+++ Dataset excerpts +++

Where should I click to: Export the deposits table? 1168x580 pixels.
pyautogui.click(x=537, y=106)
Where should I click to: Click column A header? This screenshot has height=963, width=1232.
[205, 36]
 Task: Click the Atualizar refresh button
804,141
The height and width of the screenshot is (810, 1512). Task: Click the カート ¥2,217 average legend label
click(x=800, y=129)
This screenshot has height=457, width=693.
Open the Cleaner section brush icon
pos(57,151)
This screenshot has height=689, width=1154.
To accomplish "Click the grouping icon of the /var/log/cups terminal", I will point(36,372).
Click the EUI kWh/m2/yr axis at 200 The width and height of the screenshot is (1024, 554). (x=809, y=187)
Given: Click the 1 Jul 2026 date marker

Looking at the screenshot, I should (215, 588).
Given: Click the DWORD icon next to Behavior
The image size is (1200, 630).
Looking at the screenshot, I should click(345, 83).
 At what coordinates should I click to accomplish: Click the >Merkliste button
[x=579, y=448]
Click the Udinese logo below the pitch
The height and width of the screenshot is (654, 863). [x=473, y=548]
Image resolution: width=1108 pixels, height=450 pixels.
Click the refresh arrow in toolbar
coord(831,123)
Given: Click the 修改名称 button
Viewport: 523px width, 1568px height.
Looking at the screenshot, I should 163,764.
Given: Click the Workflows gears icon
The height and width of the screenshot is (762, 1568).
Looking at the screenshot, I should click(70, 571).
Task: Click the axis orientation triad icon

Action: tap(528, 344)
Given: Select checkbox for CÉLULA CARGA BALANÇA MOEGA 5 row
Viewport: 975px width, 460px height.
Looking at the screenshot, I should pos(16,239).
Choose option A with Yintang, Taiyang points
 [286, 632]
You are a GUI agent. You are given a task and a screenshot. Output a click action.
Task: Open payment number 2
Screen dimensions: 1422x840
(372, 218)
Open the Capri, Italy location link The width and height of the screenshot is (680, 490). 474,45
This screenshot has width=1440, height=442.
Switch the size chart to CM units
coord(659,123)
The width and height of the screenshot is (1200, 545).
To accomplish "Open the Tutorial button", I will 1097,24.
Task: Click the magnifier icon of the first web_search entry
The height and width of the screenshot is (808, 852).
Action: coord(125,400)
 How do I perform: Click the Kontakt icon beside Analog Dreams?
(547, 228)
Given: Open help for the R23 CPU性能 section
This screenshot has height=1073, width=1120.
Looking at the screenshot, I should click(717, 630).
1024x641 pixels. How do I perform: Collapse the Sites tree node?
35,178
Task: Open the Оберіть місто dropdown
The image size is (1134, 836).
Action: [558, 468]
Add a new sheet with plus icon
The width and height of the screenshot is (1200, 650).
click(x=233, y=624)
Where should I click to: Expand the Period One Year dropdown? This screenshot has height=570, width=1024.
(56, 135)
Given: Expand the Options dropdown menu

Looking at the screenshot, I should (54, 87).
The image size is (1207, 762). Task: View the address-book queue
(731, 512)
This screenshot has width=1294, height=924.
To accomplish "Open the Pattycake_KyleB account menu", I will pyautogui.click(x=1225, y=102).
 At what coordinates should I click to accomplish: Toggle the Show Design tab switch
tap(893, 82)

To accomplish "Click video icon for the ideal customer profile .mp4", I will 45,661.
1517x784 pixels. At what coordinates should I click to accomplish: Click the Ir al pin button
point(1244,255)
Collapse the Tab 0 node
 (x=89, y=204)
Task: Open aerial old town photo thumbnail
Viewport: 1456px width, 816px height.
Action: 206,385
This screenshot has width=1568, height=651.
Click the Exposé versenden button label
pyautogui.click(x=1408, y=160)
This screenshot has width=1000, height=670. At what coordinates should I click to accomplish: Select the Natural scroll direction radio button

+++

Exercise description: None of the records may be skipped; each is to be repeated exactly.

Written response:
Where should I click to: Export the deposits table? 1168x580 pixels.
pyautogui.click(x=537, y=106)
Where should I click to: Click column A header? This screenshot has height=963, width=1232.
[205, 36]
 Task: Click the Atualizar refresh button
804,141
The height and width of the screenshot is (810, 1512). Task: Click the カート ¥2,217 average legend label
click(x=800, y=129)
This screenshot has height=457, width=693.
Open the Cleaner section brush icon
pos(57,151)
This screenshot has height=689, width=1154.
To accomplish "Click the grouping icon of the /var/log/cups terminal", I will point(36,372).
Click the EUI kWh/m2/yr axis at 200 The width and height of the screenshot is (1024, 554). (x=809, y=187)
Given: Click the 1 Jul 2026 date marker

Looking at the screenshot, I should (215, 588).
Given: Click the DWORD icon next to Behavior
The image size is (1200, 630).
Looking at the screenshot, I should click(345, 83).
 At what coordinates should I click to accomplish: Click the >Merkliste button
[x=579, y=448]
Click the Udinese logo below the pitch
The height and width of the screenshot is (654, 863). [x=473, y=548]
Image resolution: width=1108 pixels, height=450 pixels.
Click the refresh arrow in toolbar
coord(831,123)
Given: Click the 修改名称 button
Viewport: 523px width, 1568px height.
Looking at the screenshot, I should 163,764.
Given: Click the Workflows gears icon
The height and width of the screenshot is (762, 1568).
Looking at the screenshot, I should click(70, 571).
Task: Click the axis orientation triad icon

Action: tap(528, 344)
Given: Select checkbox for CÉLULA CARGA BALANÇA MOEGA 5 row
Viewport: 975px width, 460px height.
Looking at the screenshot, I should pos(16,239).
Choose option A with Yintang, Taiyang points
 [286, 632]
You are a GUI agent. You are given a task and a screenshot. Output a click action.
Task: Open payment number 2
Screen dimensions: 1422x840
(372, 218)
Open the Capri, Italy location link The width and height of the screenshot is (680, 490). 474,45
This screenshot has width=1440, height=442.
Switch the size chart to CM units
coord(659,123)
The width and height of the screenshot is (1200, 545).
To accomplish "Open the Tutorial button", I will 1097,24.
Task: Click the magnifier icon of the first web_search entry
The height and width of the screenshot is (808, 852).
Action: coord(125,400)
 How do I perform: Click the Kontakt icon beside Analog Dreams?
(547, 228)
Given: Open help for the R23 CPU性能 section
This screenshot has height=1073, width=1120.
Looking at the screenshot, I should click(717, 630).
1024x641 pixels. How do I perform: Collapse the Sites tree node?
35,178
Task: Open the Оберіть місто dropdown
The image size is (1134, 836).
Action: [558, 468]
Add a new sheet with plus icon
The width and height of the screenshot is (1200, 650).
click(x=233, y=624)
Where should I click to: Expand the Period One Year dropdown? This screenshot has height=570, width=1024.
(56, 135)
Given: Expand the Options dropdown menu

Looking at the screenshot, I should (54, 87).
The image size is (1207, 762). Task: View the address-book queue
(731, 512)
This screenshot has width=1294, height=924.
To accomplish "Open the Pattycake_KyleB account menu", I will pyautogui.click(x=1225, y=102).
 At what coordinates should I click to accomplish: Toggle the Show Design tab switch
tap(893, 82)

To accomplish "Click video icon for the ideal customer profile .mp4", I will 45,661.
1517x784 pixels. At what coordinates should I click to accomplish: Click the Ir al pin button
point(1244,255)
Collapse the Tab 0 node
 (x=89, y=204)
Task: Open aerial old town photo thumbnail
Viewport: 1456px width, 816px height.
Action: 206,385
This screenshot has width=1568, height=651.
Click the Exposé versenden button label
pyautogui.click(x=1408, y=160)
This screenshot has width=1000, height=670. At what coordinates should I click to accomplish: Select the Natural scroll direction radio button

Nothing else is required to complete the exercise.